“I’m from Iraq. It’s not that bad. We’re not all bad people.”
At Portland Airport, Rasool rolled up in a red Prius. He jumped out to help with my bags. He wore movie-star style sunglasses, and smiled at me with pearly white teeth.
His English, however, was limited. After a while, I found out he was driving for Lyft full time while trying to learn English. He had moved to Portland about a year ago, and told me about a Center that helped refugees and immigrants adapt to life in the US when they came to the city, and how he hadn’t spoken a word of English before the classes they gave.
I asked him, “Where are you from originally?”

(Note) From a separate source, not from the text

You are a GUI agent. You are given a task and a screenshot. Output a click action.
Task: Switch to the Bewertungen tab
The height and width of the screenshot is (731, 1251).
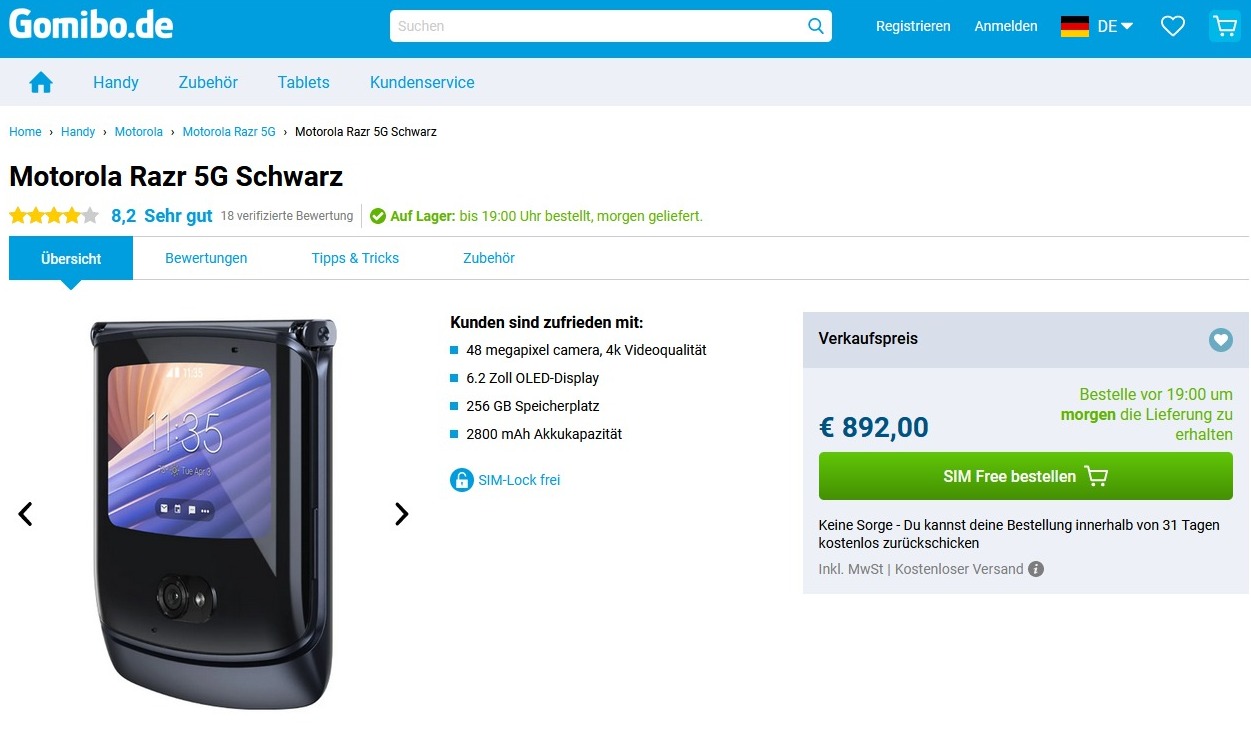(x=206, y=258)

“I’m from Iraq,” he responded haltingly, but cheerfully. “Lots of people know Iraq!” he added. “It’s not that bad. We’re not bad people.”
“Is your family here with you in Portland?”
“No…only my brother and his family. She cannot come, my mother.” He fell silent for a bit. “She’s old. She wants us to come here, but she stay in Iraq.”
“Did you follow your brother here?”
“Haha,” he laughed. “No. My brother, he come to America first!”
“Oh, that’s good.”
“ The first place he went to was Alabama! He hated it.”
“Did he say why?”
“He said, horrible! Then, he moved to Nebraska.”
“And?”
“He said, it is so cold here! America is horrible! I want to go back to Iraq!” Rasool laughed heartily.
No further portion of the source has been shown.